Im Dauerstreit um Investitionsschutzverfahren, die auf Grundlage der Energiecharta (ECT) geführt werden, hat der Europäische Gerichtshof (EuGH) am Donnerstag Fakten geschaffen. Die Richter erklärten in einem Rechtsstreit zwischen der Republik Moldau und einem ukrainischen Energiekonzern, dass die völkerrechtliche Vereinbarung zwischen EU-Mitgliedstaaten unwirksam sein soll (Rechtssache C-741/19).
Damit entzieht der Gerichtshof vielen der 55 ECT-Verfahren, die nach Angaben des in Brüssel ansässigen Sekretariats der Energiecharta anhängig sind, die Grundlage für ihre hochvolumigen Streitigkeiten.

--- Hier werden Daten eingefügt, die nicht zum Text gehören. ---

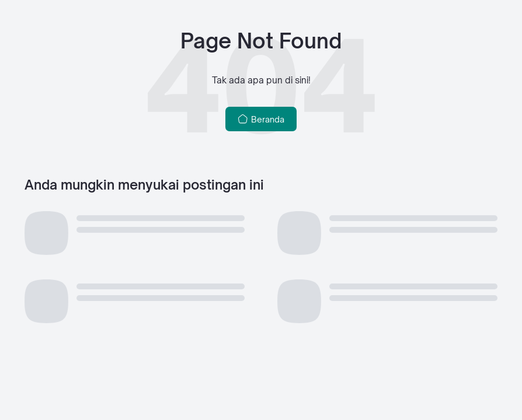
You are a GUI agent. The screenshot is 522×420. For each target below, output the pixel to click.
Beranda (261, 119)
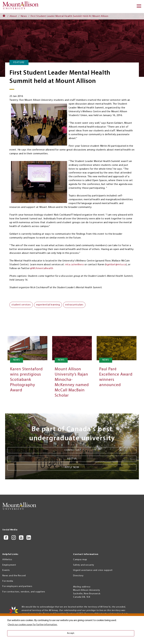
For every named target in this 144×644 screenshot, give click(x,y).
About (13, 16)
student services (21, 305)
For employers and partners (17, 586)
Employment (9, 565)
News (24, 16)
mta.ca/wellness (75, 264)
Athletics (7, 560)
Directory (78, 576)
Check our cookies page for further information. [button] (33, 625)
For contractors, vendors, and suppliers (24, 592)
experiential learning (48, 305)
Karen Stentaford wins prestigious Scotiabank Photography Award (26, 380)
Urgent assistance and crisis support (93, 570)
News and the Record (14, 576)
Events (6, 570)
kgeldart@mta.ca (116, 264)
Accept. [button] (71, 633)
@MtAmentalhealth (42, 268)
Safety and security (83, 565)
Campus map (80, 560)
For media (8, 581)
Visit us (72, 459)
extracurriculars (74, 305)
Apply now (72, 467)
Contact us (72, 450)
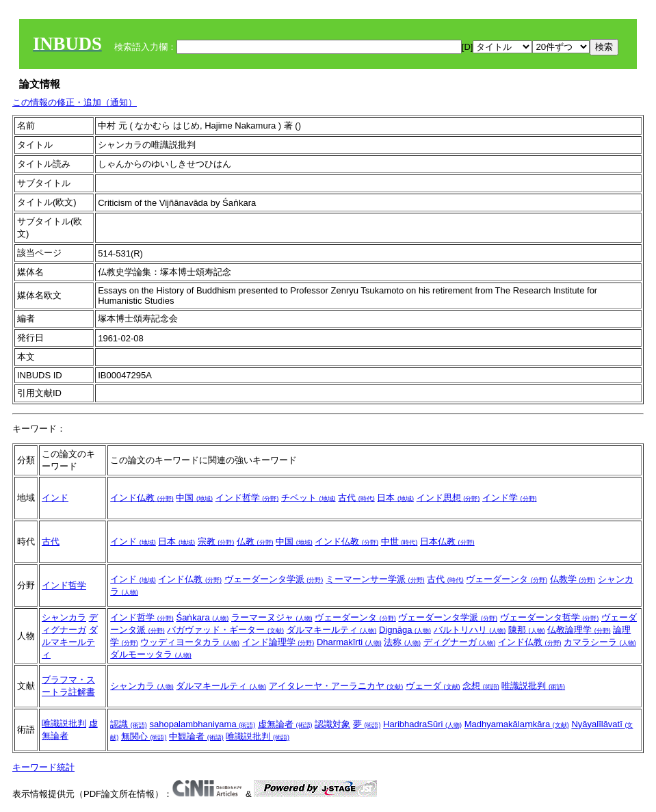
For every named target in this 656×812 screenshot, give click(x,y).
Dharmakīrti (349, 642)
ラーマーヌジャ (272, 617)
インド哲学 (247, 497)
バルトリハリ (470, 629)
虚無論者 (285, 724)
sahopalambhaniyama (202, 724)
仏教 (255, 541)
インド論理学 (278, 642)
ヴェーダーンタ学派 (274, 579)
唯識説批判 (533, 685)
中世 (399, 541)
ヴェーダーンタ (506, 579)
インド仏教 (142, 497)
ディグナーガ (460, 642)
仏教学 (573, 579)
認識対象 (332, 724)
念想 (481, 685)
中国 (194, 497)
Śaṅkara (202, 617)
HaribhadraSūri (422, 724)
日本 (395, 497)
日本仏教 (447, 541)
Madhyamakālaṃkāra (516, 724)
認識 (129, 724)
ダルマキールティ (70, 642)
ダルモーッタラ (150, 654)
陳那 (527, 629)
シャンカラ (64, 617)
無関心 (144, 736)
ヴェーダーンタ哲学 (549, 617)
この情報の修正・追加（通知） (75, 102)
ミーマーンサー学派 (375, 579)
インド (55, 497)
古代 (356, 497)
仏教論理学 (579, 629)
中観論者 (196, 736)
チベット (309, 497)
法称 (402, 642)
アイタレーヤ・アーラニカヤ (336, 685)
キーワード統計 (43, 767)
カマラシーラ (600, 642)
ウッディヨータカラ (189, 642)
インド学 (510, 497)
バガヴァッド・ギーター (225, 629)
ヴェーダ (433, 685)
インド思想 (448, 497)
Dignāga (405, 629)
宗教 (216, 541)
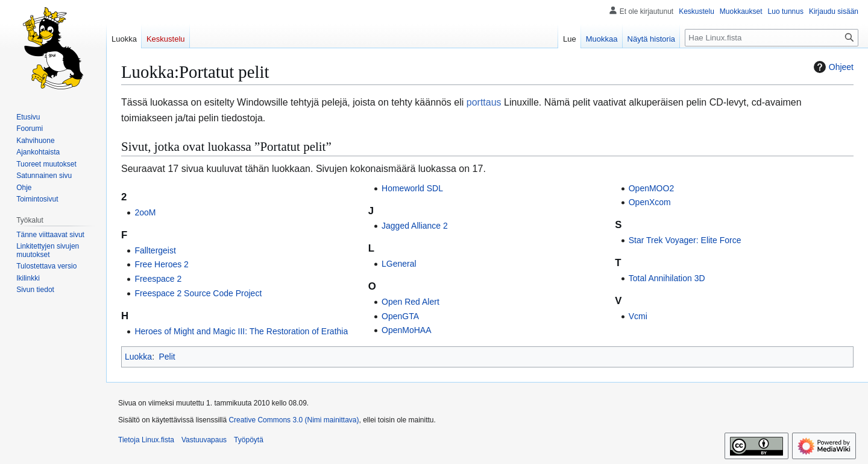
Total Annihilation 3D (667, 278)
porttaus (484, 102)
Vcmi (638, 316)
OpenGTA (400, 316)
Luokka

Damit folgt der EuGH seiner Linie nach der „Achmea“-Entscheidung von 2018. Das Urteil hatte die Aufkündigung vieler bilateraler Investitionsabkommen zwischen EU-Mitgliedstaaten zur Folge, die bis dato häufig Grundlage der Schiedsverfahren gewesen waren. Der ECT bot den Unternehmen einen Ausweg: In den vergangenen Monaten haben weitere Investoren aus einem EU-Mitgliedsland Schiedsverfahren gegen einen EU-Staat angestrengt, prominent sind dabei die Klagen der Energiekonzerne RWE und Uniper gegen den Ausstieg der Niederlande aus der Kohleverstromung.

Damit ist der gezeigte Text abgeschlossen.